How can we translate that into our modern day educational system? Yes, there are alternative education choices, but for the most part, we still send our children to institutions that looks a lot like the ones that churned out the patriarchal colonialists of the British 19th century.
When Woolf says we need to teach “the art of understanding other people’s lives and minds, and the little arts of talk, of dress, of cookery that are allied with them,” she is not just talking about home economics, but the art of community. In this age where individuals are more isolated than ever, where families frequently live on different sides of the country, where we hardly know our neighbours, and we spend more time looking at a screen than in the eyes of our loved ones, this is more urgent than ever.

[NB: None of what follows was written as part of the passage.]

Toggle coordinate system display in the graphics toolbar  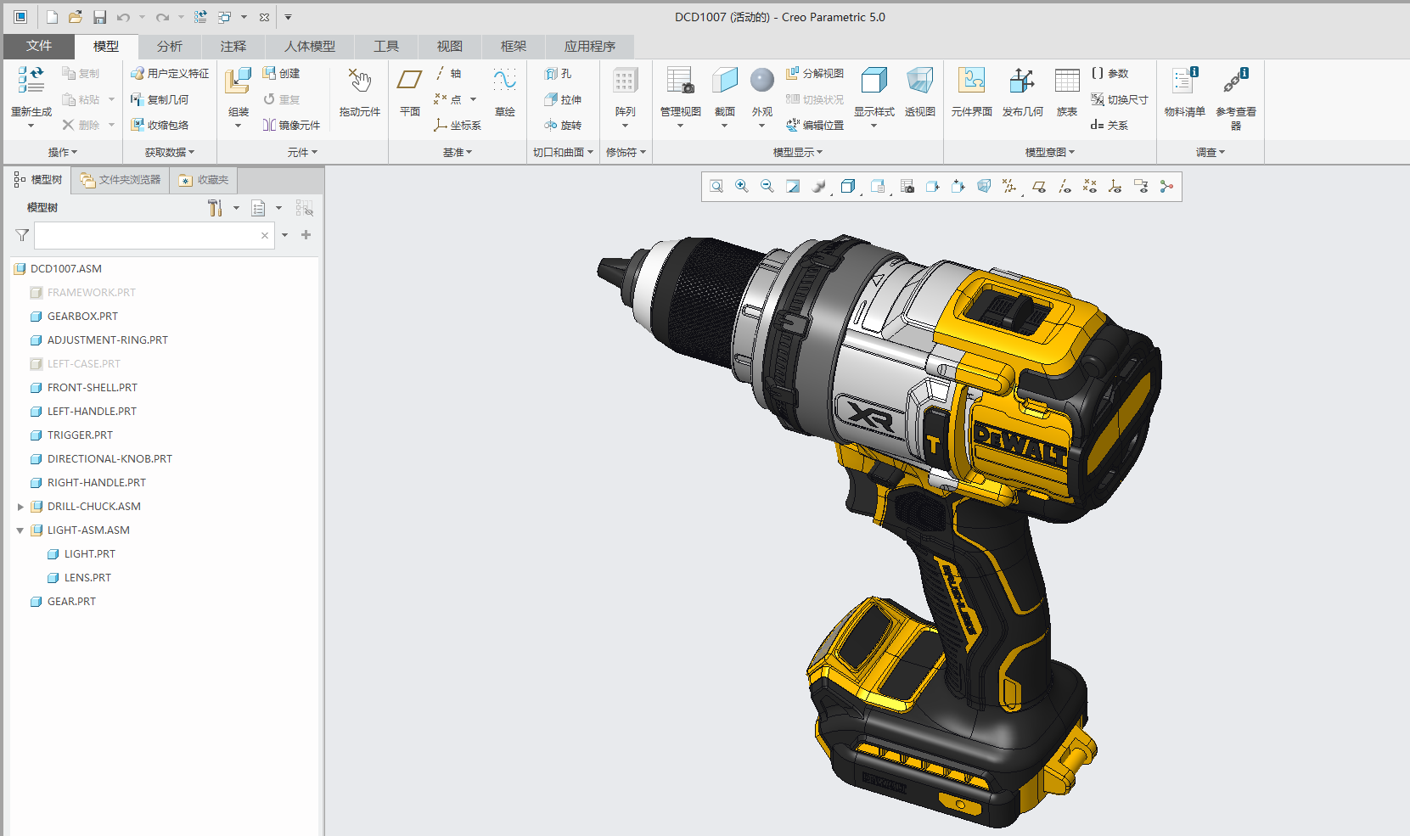coord(1115,186)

Woolf is not just talking about learning how to cook, but about the art of sharing a meal. She is not just talking about chatting about the weather, but about the art of knowing how to communicate with one another, on a deep and meaningful level. She is not talking about who crams the most information inside their heads, but how they process it, how they digest it and how they use it to better society.
I would also add that the teaching of community and conviviality would need a component on sexuality. I have said this before and will continue to say it, but we need a frank discussion about women’s sexuality without the judgment or the demonization. This kind of education would have to start early and, especially at the beginning, work to tear down many of the misconceptions about female sexuality that have been perpetuated by a patriarchal society over the years. We need to let girls know that it is okay to get to know and love their bodies and that they are in control of their own sexuality, not anyone else. Boys need to know this too. They also need to be brought up without the sense of entitlement to sex, the whole predatory/aggressive attitude of sexuality we inflict on boys from an early age. They also should know that women are sexual creatures. And everybody should know about consent and respect.

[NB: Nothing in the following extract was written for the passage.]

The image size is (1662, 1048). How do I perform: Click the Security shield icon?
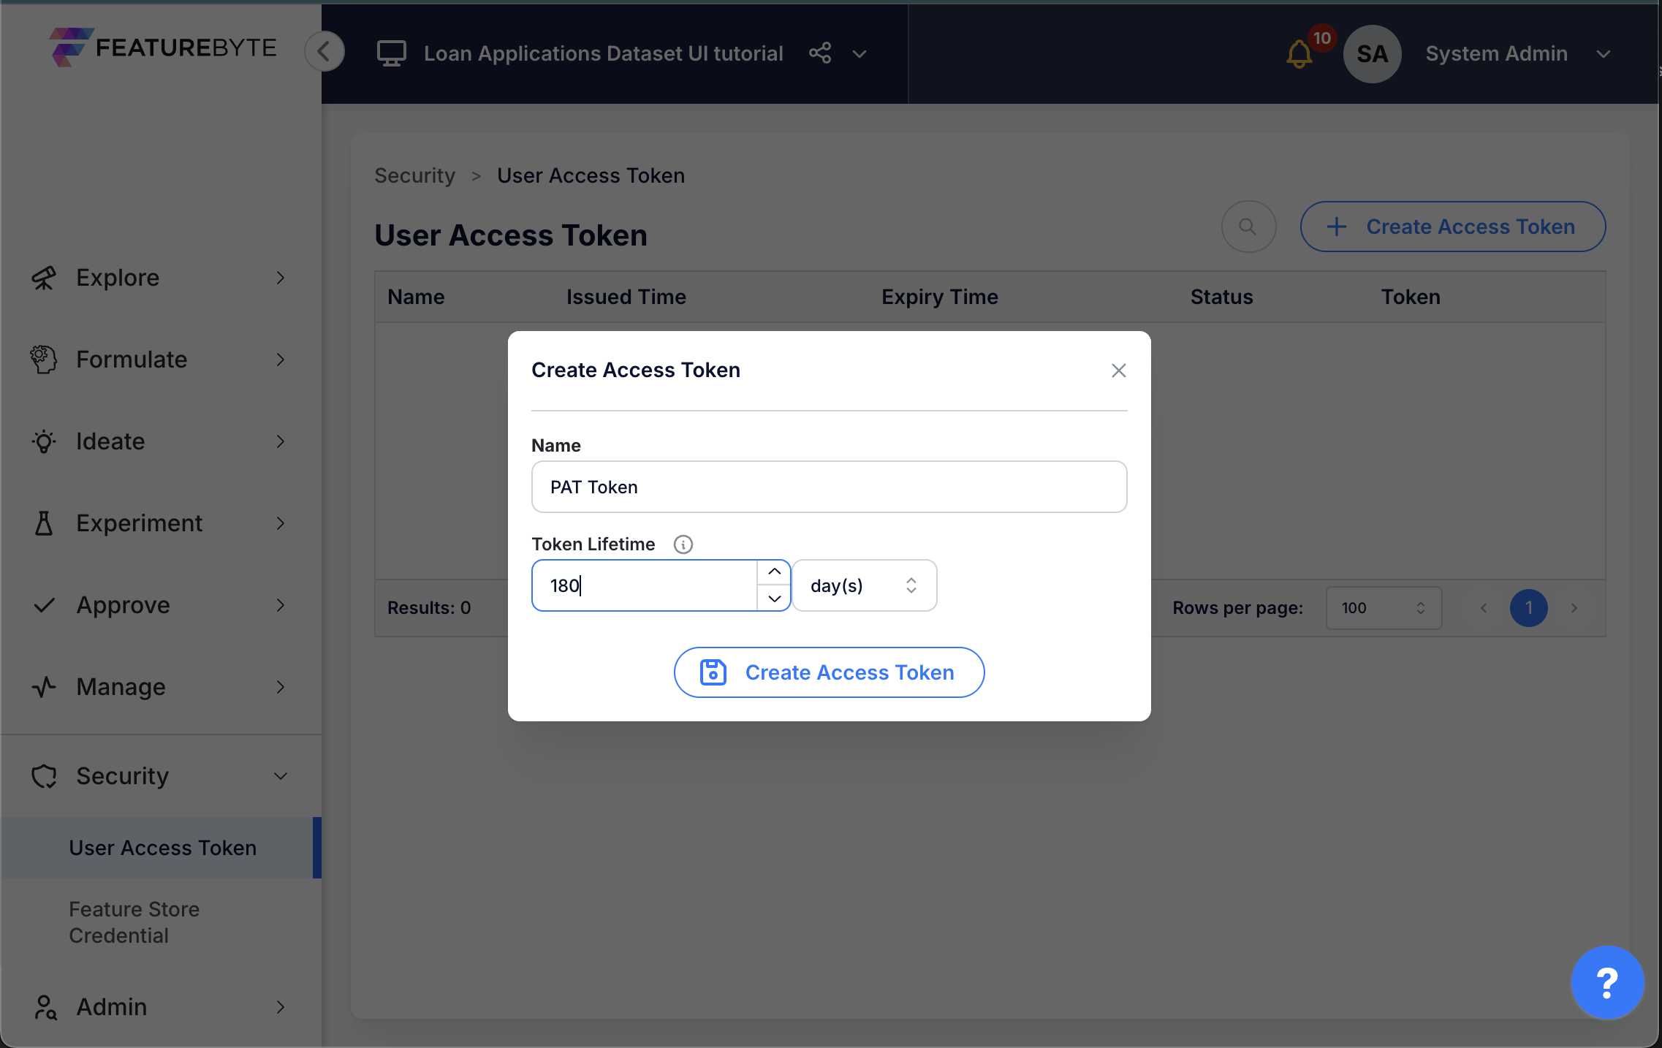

Most of all, we need to dismantle all the old hierarchies, whether it is the award system for the kid who got the best mark in the class (or in other words, who had a certain, random, narrow type of skills that allows them to excel academically at the expense of devaluing everything else), or deconstructing the loaded gender stereotypes when it comes to sex (slut, player, etc.)
It is becoming clear that we need to start deconstructing the rotten infrastructure of our old institutions: schools, government, business, etc. and start thinking about designing a more equal, inclusive future.
The efforts in Ontario to revamp their sex ed curriculum, (and I just read that Quebec is also about to began a sex ed pilot project in a few schools) is the most minute of baby steps, but it definitely is a step. However, instead of piggybacking on the old system, what if we could blow it up instead? (Not literally, of course. Metaphorically.)Who is to say we need to do it the same way that it has been done for centuries? As Woolf said so eloquently, why would we want to be a part of something that is so obviously broken? Here is her vision:
“Let [the college] be built on lines of its own. It must be built not of carved stone and stained glass, but of some cheap, easily combustible material which does not hoard dust and perpetrate traditions. Do not have chapels. Do not have museums and libraries with chained books and first editions under glass cases. Let the pictures and the books be new and always changing. Let it be decorated afresh by each generation with their own hands cheaply.”
Let us be flexible. Let us seek to understand one another instead of wasting energy besting each other. Let us cultivate those twin sisters, community and conviviality. Above all, let us throw away the stinking rags of the old hierarchies and begin to design a way of living that respects and appreciates our otherness.